Participants  A steering committee selected a panel of 27 experts with no declared conflicts of interest from lists of nursing staff and physicians (specialists or general practitioners) with long-standing experience of wound care. The lists were put forward by 15 French learned societies.

Evidence  The panelists received a recent systematic review of the literature, a classification of indications established by a working group, and definitions for the dressings.

Consensus Process  The steering committee designed questionnaires on chronic wounds and on acute wounds including burns for each of the 2 panels. The consensus method was derived from the nominal group technique adapted by RAND/UCLA. Panelists rated the relevance of each possible dressing-indication combination on the basis of the published evidence and their own experience. After the first round of rating, they met to discuss results and propose recommendations before taking part in a second round of rating. The working group peer reviewed the final recommendations.
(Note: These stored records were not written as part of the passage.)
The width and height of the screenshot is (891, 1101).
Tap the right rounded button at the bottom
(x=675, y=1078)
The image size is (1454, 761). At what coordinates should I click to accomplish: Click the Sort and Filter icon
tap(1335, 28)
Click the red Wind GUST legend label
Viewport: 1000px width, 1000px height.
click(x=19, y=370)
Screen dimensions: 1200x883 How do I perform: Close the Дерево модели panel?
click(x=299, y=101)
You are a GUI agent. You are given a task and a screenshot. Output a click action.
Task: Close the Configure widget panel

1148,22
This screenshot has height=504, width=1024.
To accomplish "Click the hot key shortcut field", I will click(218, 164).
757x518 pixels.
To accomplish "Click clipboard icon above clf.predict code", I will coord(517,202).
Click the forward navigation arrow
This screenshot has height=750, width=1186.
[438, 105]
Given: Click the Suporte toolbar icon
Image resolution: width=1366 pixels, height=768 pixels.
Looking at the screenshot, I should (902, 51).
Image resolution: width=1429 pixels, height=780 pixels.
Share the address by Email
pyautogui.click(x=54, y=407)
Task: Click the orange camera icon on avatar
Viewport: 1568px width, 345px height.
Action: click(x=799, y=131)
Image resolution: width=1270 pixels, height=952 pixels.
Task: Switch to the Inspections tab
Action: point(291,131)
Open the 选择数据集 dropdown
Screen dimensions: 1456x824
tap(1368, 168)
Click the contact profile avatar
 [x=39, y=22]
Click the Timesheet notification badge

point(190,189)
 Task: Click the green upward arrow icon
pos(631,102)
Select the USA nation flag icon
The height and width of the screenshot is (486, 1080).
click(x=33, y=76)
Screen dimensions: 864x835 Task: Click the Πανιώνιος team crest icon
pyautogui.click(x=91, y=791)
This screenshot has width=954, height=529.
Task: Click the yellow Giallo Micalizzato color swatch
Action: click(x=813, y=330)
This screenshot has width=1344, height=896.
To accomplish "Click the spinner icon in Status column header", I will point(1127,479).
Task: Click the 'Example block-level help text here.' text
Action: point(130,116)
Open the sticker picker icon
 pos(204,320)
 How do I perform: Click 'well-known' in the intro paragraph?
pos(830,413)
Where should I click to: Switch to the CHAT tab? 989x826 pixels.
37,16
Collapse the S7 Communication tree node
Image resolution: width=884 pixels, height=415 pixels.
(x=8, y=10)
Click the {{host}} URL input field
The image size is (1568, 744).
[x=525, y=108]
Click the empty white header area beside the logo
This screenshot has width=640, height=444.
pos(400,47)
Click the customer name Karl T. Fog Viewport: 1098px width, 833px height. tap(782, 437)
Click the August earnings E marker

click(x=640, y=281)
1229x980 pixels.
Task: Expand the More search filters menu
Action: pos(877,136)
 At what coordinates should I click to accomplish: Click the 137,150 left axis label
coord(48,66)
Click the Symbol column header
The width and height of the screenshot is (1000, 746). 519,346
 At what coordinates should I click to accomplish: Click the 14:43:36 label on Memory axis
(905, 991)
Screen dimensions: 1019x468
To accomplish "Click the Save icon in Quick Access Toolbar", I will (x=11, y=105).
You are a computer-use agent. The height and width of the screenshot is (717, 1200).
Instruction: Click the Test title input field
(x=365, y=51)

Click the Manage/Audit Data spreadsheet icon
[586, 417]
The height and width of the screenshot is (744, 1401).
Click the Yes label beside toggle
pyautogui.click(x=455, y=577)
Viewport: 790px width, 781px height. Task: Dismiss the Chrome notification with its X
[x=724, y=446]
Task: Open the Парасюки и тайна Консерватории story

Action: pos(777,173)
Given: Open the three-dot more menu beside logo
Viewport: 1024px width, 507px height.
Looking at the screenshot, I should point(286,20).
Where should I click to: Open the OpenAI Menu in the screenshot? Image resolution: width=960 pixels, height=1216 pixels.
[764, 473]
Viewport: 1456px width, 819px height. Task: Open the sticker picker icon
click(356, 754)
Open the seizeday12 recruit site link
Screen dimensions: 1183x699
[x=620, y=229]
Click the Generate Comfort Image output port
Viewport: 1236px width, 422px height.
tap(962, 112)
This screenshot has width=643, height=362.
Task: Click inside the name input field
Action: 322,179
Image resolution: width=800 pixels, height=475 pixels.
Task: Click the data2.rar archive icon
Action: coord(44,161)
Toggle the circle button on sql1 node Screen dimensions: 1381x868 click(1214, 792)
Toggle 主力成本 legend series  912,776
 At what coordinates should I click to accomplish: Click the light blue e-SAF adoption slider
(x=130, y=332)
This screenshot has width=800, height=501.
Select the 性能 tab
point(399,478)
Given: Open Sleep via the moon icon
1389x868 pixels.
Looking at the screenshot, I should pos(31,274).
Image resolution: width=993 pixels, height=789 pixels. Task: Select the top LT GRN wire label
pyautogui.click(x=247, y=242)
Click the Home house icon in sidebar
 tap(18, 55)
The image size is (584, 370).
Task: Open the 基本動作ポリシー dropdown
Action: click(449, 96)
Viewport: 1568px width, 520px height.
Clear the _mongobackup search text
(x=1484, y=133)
Conclusions  A strong consensus was reached for use of the following combinations: for chronic wounds, (1) debridement stage, hydrogels; (2) granulation stage, foam and low-adherence dressings; and (3) epithelialization stage, hydrocolloid and low-adherence dressings; and for the epithelialization stage of acute wounds, low-adherence dressings. For specific situations, the following dressings were favored: for fragile skin, low-adherence dressings; for hemorrhagic wounds, alginates; and for malodorous wounds, activated charcoal.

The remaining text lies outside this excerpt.